In biblical language, “to remember” means “to act on behalf of someone.” The bandit is asking Jesus to act on his behalf. And Jesus does remember him, restoring his honor and his life by bringing him into the paradise. Jesus guarantees that this promise will be fulfilled that very day.
At the end of the liturgical year, the Church has chosen this passage for the feast of Christ the King. Today, we come to celebrate the Eucharist to make Jesus present in our world. Today, we do what Jesus did if we also remember those around us — namely if we act on behalf of those who are next to us, especially those who are most in need. To celebrate Jesus as king means that we work to remember others, to bring and restore life, honor, dignity, justice, union, peace, reconciliation, wherever it is necessary.
“To remember,” to act on behalf of others, entails for us the demanding but necessary mission of addressing everything that suppress life around us: all that racism, misogyny, bigotry, violence, discrimination, corruption, injustice, homophobia, xenophobia, Islamophobia, (or any kind of religious phobia) we are experiencing in our society.
“To remember” means we cannot forget all the evil around us. We cannot be insensitive in front of so much pain, sorrow and suffering that evil provokes. “To remember” means prayer is not enough; as Christians, we need to act concretely and immediately.
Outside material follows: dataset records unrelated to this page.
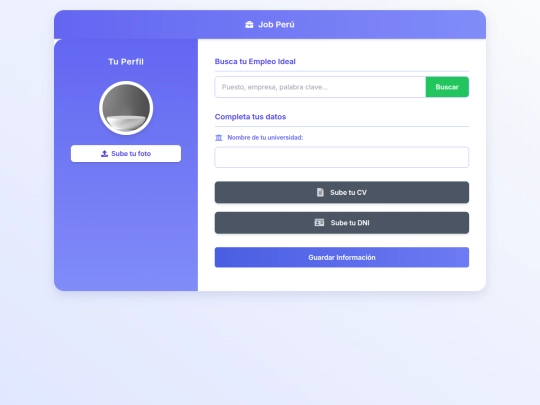Focus the job search keyword field
Viewport: 540px width, 405px height.
(x=320, y=87)
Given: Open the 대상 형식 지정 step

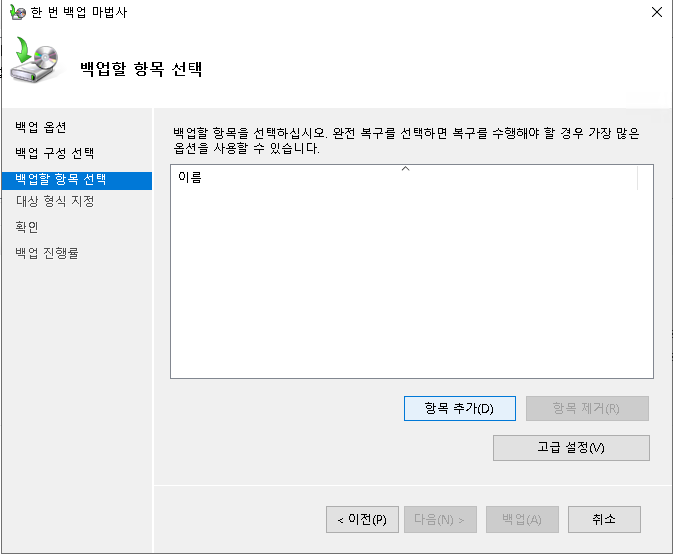Looking at the screenshot, I should 55,201.
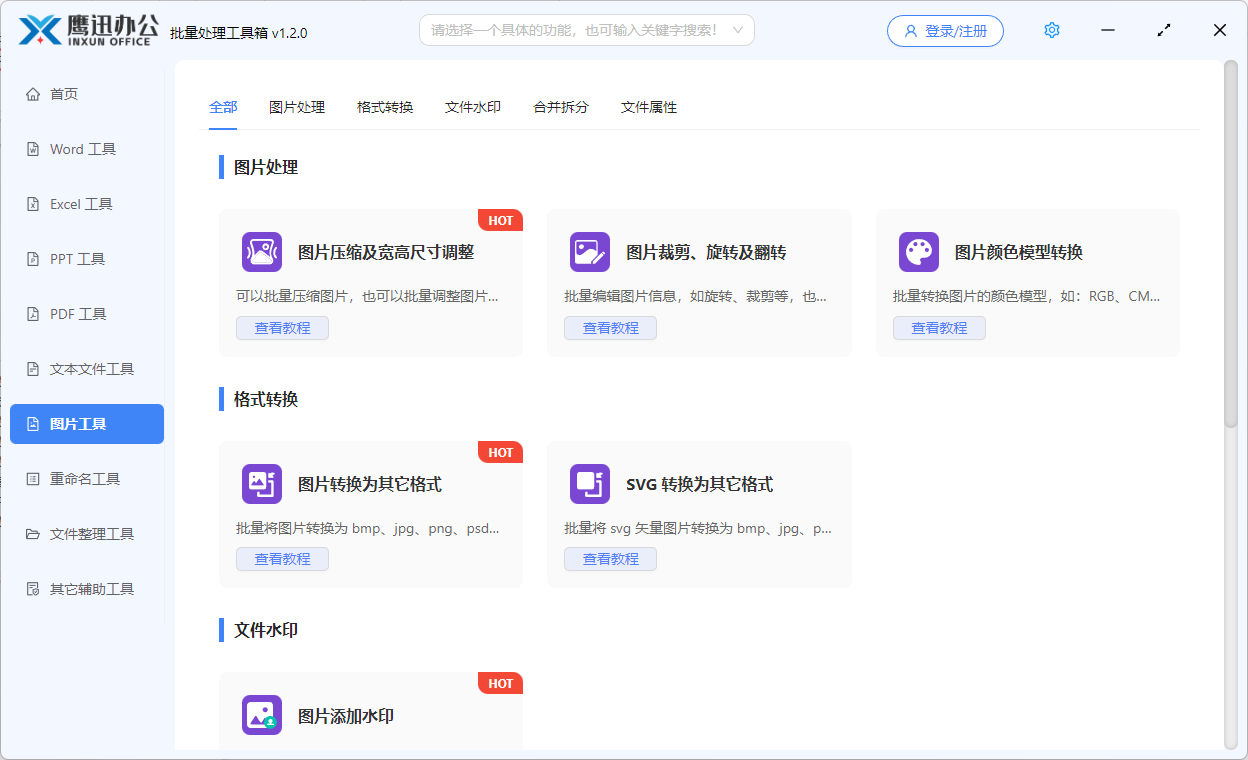Click the 图片转换为其它格式 tool icon
Screen dimensions: 1248x760
coord(261,483)
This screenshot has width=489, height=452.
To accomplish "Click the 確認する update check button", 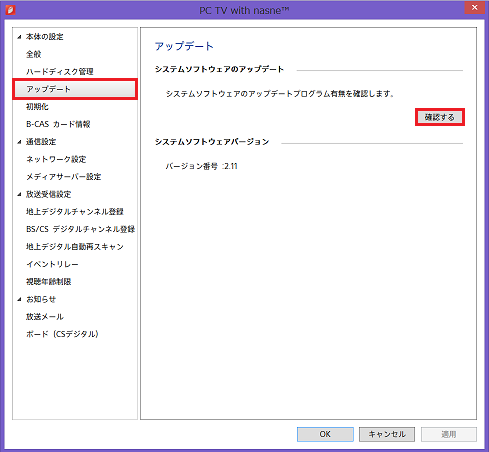I will coord(440,117).
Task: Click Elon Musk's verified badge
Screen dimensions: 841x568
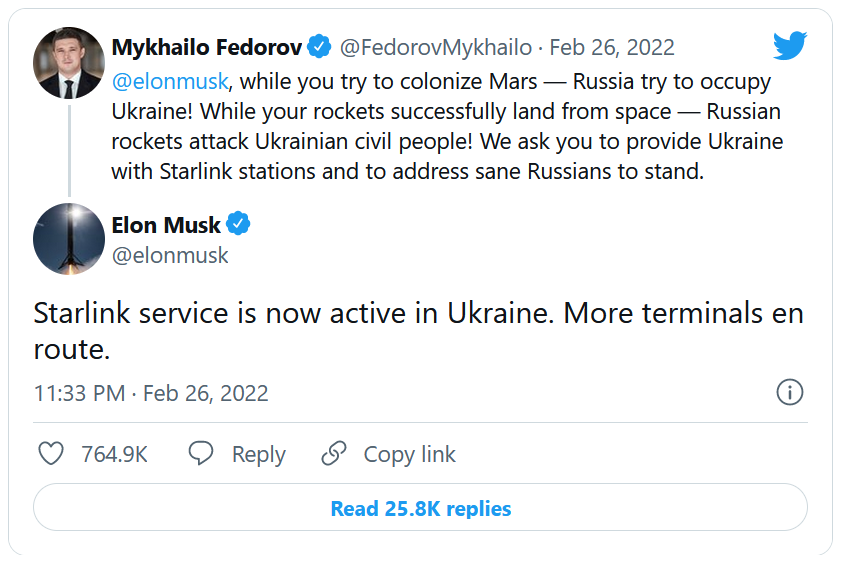Action: click(x=238, y=224)
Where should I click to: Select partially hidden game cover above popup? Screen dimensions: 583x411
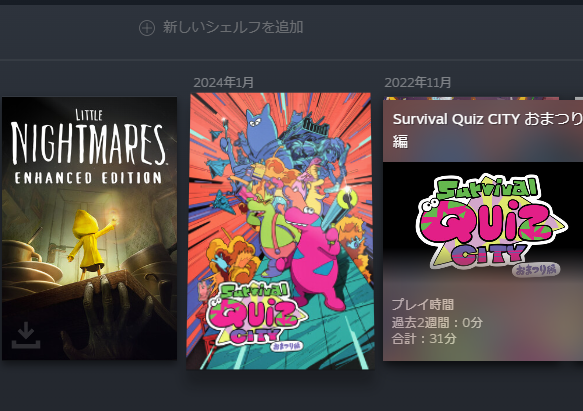(x=472, y=99)

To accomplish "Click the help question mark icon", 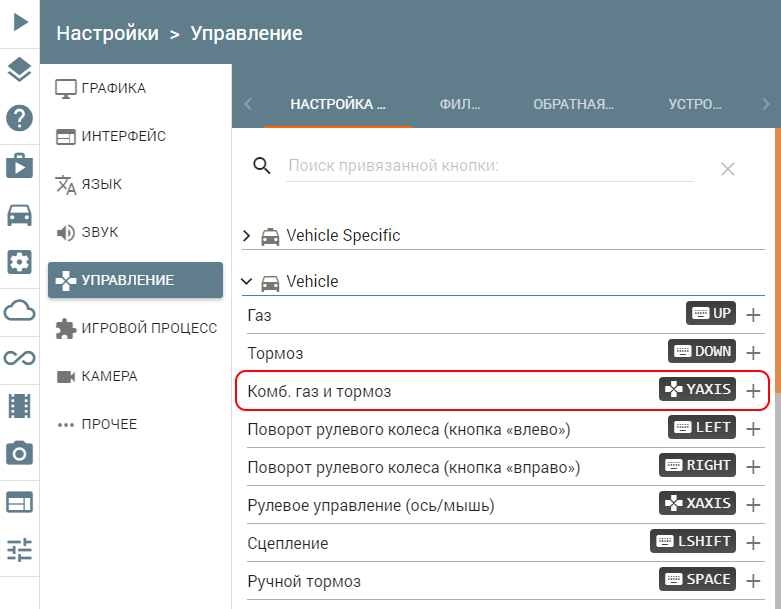I will pos(19,118).
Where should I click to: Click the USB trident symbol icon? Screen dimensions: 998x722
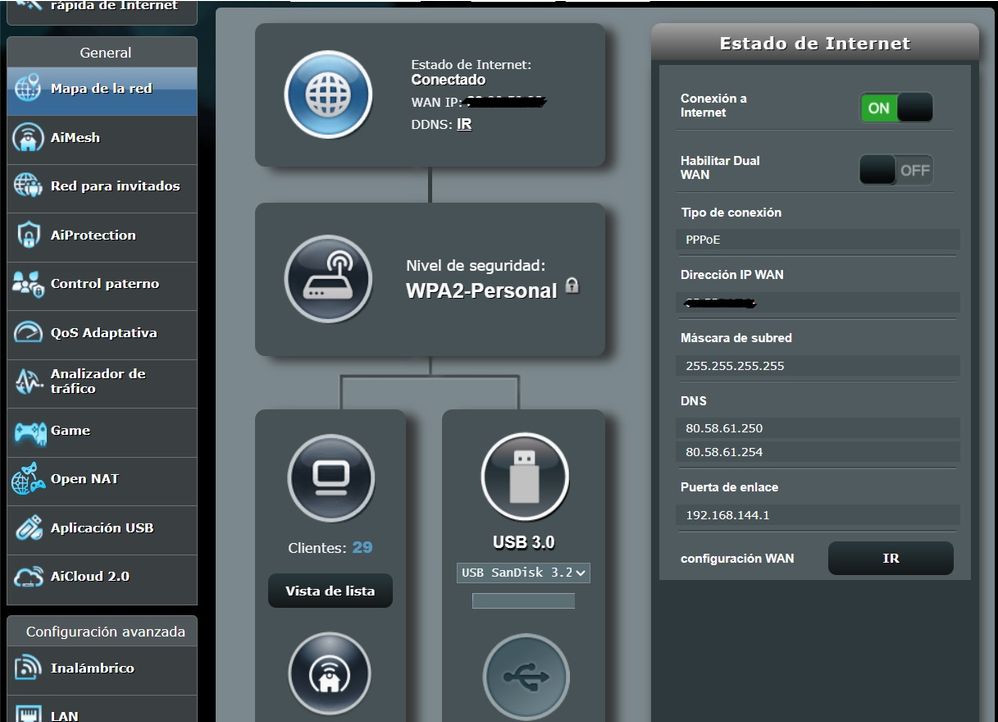(x=526, y=677)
Jesus didn’t even pray for that bandit; in those drastic moments, Jesus responded actively by ensuring him the restitution of his honor and his life: “today, you will be with me…”
What are we, you and I, going to do to remember, to act on behalf of others around us, especially in these challenging moments for the United States of America? (If you were not born in the U.S., you can also think about the situations in your home country.)
May the Eucharist in which we are going to participate help us to not (comfortably) forget but “to remember,” to act on behalf of others with practical deeds of justice, compassion and love.
Peace and all good for all.
— Br. Javier is studying sacred scripture at the Catholic Theological Union in Chicago. Before joining Holy Name Province, he worked in organization and human development, coaching corporate businesses for 15 years for Fortune 500 companies in the Americas and South Korea. He also founded and directed the Center for Biblical Studies “Xaire.” Last fall, Javier wrote a reflection titled “An Itinerant Vocation.”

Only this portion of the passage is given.